**EXTRACTED MATERIAL:**
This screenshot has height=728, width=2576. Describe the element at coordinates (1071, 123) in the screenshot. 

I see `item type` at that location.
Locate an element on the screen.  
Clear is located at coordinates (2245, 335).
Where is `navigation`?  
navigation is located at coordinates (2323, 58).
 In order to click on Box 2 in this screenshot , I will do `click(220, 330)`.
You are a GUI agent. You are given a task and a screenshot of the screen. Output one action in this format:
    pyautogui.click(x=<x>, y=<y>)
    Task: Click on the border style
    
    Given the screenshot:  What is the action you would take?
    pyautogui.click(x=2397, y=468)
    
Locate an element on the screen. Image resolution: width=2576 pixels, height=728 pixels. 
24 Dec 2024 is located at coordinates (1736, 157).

**GOAL OF THE EXERCISE:** Set down all of the lines above again, character for character.

**RESPONSE TO THIS TASK:**
This screenshot has height=728, width=2576. Describe the element at coordinates (1071, 123) in the screenshot. 

I see `item type` at that location.
Locate an element on the screen.  
Clear is located at coordinates (2245, 335).
Where is `navigation`?  
navigation is located at coordinates (2323, 58).
 In order to click on Box 2 in this screenshot , I will do `click(220, 330)`.
You are a GUI agent. You are given a task and a screenshot of the screen. Output one action in this format:
    pyautogui.click(x=<x>, y=<y>)
    Task: Click on the border style
    
    Given the screenshot:  What is the action you would take?
    pyautogui.click(x=2397, y=468)
    
Locate an element on the screen. Image resolution: width=2576 pixels, height=728 pixels. 
24 Dec 2024 is located at coordinates (1736, 157).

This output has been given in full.